The New York Times bestselling author of The Paris Wife weaves a mesmerizing tale of Paris above and below—where a woman’s quest for artistic freedom in 1664 intertwines with a doctor’s dangerous mission during the German occupation in the 1940s, revealing a story of courage and resistance that transcends time.
I never know what will start a book for me—only that, once it starts, it doesn’t let go. Years ago, I read an entry from Thich Nhat Hanh’s journal in which he talked about reaching for a book in a library and noticing something quiet and uncanny: only two people had checked it out before him. For a moment, he felt their presence in the object itself and realized that lives can be connected not only through time, but through space: through what we touch, where we stand, what we carry forward without knowing it.
That story stayed with me.
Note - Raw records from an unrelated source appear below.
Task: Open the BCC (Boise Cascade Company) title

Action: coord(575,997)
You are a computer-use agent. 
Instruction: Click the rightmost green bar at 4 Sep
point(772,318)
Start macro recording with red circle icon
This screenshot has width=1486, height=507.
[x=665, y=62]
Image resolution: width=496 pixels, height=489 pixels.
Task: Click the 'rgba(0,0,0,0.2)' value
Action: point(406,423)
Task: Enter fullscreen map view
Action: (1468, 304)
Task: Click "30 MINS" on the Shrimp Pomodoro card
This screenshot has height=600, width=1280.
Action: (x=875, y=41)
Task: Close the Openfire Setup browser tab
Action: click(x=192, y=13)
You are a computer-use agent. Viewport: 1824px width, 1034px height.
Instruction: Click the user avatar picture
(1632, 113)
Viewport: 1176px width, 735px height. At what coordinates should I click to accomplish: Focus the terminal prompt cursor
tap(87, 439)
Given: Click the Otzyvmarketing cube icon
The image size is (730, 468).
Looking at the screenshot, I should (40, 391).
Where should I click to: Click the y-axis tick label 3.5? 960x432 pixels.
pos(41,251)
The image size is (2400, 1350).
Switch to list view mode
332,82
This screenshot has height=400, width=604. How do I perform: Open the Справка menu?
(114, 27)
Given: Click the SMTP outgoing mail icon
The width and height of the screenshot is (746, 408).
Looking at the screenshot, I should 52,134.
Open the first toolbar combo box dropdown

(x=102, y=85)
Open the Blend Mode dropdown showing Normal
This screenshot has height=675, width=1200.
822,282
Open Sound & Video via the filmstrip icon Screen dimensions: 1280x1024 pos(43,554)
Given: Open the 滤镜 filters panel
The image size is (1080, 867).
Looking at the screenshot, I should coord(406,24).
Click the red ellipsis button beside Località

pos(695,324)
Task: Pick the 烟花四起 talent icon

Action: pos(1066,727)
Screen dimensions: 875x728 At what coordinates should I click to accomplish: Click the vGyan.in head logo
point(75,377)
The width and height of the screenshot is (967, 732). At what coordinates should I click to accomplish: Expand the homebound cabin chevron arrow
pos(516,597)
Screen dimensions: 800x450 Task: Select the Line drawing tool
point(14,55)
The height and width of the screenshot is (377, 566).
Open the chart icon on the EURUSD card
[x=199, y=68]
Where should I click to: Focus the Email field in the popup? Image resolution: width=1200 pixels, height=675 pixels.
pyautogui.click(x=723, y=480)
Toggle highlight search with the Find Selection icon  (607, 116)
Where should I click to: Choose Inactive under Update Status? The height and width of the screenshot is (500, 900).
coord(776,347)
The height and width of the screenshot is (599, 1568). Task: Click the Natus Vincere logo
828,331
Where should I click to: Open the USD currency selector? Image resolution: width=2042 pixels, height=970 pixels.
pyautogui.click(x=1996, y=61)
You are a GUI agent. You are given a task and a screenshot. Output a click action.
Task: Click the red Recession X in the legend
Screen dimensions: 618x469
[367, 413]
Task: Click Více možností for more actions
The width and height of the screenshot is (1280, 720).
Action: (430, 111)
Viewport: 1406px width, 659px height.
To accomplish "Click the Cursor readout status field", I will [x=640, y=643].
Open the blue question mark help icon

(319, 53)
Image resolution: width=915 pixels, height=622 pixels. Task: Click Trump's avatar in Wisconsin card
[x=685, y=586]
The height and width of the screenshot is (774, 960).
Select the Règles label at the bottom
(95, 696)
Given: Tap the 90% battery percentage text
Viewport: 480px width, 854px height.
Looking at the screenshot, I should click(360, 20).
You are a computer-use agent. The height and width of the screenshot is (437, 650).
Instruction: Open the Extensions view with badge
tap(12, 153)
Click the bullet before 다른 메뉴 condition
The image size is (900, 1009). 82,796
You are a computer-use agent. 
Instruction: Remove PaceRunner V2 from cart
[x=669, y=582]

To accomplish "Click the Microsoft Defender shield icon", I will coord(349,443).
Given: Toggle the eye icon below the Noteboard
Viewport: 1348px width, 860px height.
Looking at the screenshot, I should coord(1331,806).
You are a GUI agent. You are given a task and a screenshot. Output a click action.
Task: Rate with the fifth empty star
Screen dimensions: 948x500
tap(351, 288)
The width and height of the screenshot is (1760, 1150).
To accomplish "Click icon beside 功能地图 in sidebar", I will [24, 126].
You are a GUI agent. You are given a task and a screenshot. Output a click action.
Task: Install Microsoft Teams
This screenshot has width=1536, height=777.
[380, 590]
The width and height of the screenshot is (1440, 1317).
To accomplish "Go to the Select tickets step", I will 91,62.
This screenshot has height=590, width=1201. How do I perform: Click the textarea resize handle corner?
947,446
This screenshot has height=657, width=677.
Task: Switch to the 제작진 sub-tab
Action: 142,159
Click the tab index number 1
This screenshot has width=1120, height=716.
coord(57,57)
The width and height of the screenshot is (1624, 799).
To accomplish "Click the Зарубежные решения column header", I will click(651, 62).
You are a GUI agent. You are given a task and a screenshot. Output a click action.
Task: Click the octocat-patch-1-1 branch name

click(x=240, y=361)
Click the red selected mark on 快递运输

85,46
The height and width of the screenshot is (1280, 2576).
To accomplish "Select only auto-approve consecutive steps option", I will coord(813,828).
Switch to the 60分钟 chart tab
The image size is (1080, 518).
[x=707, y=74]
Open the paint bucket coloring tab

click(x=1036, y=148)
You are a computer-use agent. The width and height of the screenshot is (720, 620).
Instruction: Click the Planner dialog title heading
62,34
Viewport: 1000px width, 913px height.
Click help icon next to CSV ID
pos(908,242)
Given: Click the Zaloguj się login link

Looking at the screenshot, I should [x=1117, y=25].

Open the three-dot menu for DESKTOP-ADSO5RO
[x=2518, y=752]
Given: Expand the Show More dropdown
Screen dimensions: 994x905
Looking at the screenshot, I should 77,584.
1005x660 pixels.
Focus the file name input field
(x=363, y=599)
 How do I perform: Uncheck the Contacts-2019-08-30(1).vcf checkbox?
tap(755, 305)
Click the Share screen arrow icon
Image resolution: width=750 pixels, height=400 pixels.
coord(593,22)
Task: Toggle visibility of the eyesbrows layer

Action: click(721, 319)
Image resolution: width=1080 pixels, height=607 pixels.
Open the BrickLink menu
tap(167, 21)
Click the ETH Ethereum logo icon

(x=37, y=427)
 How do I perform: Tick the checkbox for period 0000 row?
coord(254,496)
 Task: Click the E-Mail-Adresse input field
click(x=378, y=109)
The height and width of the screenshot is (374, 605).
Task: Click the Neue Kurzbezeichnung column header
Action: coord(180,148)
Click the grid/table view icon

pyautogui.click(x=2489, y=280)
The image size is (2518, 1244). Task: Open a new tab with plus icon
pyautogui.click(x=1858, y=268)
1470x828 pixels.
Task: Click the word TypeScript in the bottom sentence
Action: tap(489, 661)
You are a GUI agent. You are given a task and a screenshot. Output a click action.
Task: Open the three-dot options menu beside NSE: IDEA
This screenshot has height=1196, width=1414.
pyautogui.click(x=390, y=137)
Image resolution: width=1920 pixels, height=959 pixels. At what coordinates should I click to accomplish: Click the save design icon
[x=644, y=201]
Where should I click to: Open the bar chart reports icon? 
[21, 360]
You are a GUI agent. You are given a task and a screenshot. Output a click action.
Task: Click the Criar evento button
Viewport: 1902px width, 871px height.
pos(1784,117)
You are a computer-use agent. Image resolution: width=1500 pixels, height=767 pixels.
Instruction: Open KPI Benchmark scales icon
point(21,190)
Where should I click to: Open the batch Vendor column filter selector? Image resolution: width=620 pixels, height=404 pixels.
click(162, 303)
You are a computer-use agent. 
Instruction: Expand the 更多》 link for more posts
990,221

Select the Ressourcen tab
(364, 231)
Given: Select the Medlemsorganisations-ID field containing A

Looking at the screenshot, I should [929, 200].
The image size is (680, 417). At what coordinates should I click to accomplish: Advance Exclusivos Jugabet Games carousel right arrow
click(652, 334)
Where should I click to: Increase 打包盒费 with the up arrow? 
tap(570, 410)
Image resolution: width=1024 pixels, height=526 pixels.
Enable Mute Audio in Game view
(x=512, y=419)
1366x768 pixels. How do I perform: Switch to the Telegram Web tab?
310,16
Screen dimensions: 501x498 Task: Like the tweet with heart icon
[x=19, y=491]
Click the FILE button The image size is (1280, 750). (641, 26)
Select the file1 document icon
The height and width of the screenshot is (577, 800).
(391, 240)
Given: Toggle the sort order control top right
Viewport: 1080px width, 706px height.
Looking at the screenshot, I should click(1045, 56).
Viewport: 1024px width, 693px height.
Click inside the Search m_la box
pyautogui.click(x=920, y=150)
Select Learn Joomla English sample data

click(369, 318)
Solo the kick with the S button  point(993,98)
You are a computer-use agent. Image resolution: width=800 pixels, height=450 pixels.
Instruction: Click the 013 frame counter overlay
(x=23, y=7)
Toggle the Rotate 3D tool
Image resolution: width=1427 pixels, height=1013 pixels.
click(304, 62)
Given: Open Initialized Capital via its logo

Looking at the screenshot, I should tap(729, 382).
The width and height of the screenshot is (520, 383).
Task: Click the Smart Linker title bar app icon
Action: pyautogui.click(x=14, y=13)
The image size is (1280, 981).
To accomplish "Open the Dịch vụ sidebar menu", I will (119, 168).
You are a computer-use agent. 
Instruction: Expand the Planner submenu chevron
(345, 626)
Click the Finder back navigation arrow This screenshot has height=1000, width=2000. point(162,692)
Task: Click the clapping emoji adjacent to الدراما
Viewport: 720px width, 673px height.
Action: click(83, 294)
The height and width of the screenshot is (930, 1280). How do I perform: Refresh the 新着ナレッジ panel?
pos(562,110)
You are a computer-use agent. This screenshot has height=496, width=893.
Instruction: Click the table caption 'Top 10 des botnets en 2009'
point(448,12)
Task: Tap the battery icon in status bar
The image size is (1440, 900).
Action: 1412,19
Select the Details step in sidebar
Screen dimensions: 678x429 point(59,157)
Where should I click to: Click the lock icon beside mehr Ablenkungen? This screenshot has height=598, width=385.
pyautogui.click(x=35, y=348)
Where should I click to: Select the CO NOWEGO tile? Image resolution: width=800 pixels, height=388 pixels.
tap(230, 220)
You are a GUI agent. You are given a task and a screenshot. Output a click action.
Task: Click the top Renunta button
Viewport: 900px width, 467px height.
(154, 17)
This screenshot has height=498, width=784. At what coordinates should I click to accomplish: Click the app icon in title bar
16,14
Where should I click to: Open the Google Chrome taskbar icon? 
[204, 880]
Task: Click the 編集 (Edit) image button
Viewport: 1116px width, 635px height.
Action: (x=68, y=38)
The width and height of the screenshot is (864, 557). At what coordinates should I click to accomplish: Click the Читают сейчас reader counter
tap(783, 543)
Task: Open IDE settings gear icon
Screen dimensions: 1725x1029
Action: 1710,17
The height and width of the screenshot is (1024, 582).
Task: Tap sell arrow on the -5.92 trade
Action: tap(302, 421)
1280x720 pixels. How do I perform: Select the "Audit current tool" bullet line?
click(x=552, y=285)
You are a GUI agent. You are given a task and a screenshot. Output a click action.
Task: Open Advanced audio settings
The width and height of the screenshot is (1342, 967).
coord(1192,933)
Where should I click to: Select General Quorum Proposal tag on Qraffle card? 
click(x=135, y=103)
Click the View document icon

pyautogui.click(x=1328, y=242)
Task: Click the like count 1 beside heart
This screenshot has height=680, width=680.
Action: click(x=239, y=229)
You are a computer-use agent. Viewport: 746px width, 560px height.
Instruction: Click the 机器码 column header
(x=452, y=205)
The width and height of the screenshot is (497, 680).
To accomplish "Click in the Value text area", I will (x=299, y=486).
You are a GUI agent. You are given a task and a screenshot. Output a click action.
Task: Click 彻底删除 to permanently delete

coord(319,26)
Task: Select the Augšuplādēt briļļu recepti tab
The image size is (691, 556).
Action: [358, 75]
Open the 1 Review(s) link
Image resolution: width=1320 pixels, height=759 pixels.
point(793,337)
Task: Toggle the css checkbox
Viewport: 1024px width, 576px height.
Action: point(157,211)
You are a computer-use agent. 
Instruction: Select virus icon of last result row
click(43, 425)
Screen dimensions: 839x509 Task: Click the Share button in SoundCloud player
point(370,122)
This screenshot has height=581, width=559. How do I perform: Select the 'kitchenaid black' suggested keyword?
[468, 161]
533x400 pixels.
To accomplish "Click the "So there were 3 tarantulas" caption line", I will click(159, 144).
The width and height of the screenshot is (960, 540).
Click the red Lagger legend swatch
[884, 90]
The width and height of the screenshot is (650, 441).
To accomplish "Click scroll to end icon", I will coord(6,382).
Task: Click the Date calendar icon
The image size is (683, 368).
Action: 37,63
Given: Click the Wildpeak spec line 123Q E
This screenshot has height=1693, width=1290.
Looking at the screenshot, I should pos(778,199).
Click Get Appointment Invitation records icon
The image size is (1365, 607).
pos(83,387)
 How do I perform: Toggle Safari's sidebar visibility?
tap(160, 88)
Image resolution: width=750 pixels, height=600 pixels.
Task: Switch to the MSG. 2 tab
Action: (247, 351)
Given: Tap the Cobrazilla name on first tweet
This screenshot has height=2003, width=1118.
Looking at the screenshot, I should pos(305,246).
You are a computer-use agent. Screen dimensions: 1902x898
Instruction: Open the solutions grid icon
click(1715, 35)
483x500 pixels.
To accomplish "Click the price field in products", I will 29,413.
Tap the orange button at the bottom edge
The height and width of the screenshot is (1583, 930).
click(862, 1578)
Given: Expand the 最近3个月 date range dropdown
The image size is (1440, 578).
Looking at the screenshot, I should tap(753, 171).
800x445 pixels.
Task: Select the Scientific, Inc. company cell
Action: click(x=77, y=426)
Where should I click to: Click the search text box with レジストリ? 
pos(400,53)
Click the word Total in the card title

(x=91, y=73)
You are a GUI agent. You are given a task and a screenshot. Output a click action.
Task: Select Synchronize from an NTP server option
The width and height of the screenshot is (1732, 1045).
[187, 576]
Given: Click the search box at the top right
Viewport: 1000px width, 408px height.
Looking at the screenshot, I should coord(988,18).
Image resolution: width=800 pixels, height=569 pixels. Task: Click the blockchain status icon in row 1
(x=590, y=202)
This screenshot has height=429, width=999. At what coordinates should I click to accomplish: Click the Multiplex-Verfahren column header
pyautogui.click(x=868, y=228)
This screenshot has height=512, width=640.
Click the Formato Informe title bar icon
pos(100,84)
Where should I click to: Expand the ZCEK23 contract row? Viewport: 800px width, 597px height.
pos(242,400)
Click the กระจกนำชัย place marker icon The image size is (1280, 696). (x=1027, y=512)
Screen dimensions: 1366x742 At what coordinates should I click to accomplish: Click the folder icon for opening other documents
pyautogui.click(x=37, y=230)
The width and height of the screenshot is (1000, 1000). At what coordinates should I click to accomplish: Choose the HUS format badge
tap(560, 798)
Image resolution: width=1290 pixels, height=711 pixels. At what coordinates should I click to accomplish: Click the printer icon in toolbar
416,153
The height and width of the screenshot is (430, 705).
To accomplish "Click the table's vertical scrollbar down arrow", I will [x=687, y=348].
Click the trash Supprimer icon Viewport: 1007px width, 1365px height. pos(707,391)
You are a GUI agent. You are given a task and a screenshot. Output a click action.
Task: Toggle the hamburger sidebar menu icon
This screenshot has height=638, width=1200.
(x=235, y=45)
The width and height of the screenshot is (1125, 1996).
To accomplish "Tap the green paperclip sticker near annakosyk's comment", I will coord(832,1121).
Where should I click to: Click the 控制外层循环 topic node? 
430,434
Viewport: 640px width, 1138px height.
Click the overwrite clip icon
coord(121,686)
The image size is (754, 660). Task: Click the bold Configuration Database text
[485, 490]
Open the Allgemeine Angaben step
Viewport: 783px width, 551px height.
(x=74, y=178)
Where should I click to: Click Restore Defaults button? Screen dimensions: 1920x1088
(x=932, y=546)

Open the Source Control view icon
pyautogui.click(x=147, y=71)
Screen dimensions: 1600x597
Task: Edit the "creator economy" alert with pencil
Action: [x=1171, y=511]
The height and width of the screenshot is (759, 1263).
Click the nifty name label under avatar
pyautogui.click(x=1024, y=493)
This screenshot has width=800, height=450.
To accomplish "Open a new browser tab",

It became a kind of instruction.
When I began to imagine Skylark, I didn’t start with a sweeping view of Paris. I started with a decision to drill down—to choose one neighborhood, one street, and let two disparate centuries inhabit it. I wanted the connection between my characters to feel elemental, as if the city itself were the braid.
I chose the 13th arrondissement because it holds a particular truth about Paris: its working-class roots, its history of hardship and labor, and its physical underworld. This was an area deeply undermined for limestone—quarries and tunnels running beneath the surface—and it was also shaped by the Bièvre river, the stubborn little waterway that once powered the city’s dyeworks, tanneries, and laundries. The Bièvre made certain kinds of beauty possible: it helped to set world-renowned color into cloth. But it also carried a darker truth. It was where waste went. Where the city’s desires—especially the desires of the wealthy—flowed downstream, staining the lives of those who had the least power to refuse them. Over time, the Bièvre became so fouled by industry that it was gradually buried in the early twentieth century—yet it still runs there, invisible but present, a hidden current beneath the city.
It was the river that ultimately brought me Alouette: a dyer’s daughter, fiercely alive to color in a world determined to crush and erase her. To survive, she clings to beauty and the will to create, turning both into a form of resistance. As proof that her inner life still belongs to her.
Once I understood the moral shape of that first story—how power redraws the boundaries of a life—I knew I needed another character in the same place, hundreds of years later, confronting a different machinery of control. In 1942, in that same neighborhood, Kristof is a young doctor whose world has narrowed under the Nazi occupation—through surveillance, complicity, fear, and the bureaucratic weaponizing of identity. He finds a very different invitation into resistance: not through the private, sustaining act of making, but through the dangerous, public act of choosing—again and again—to help others survive.
My research for this book was both archival and visceral: diaries and testimonies, maps and street plans, medical histories, and the paper trail of power—how a life can be renamed, categorized, and made smaller. I traced the working world of the Bièvre, where craft and commerce flourished alongside waste and harm, and I followed the hidden Paris beneath it, including a clandestine cataphile-led tour of the quarry tunnels beneath the city. Down there, I saw carvings that had survived for centuries—small marks left behind by people searching for a way out.
In the end, this novel became my way of honoring what that library moment suggested. That places remember. That people leave one another signs. And sometimes, if you’re lucky, you find one in time.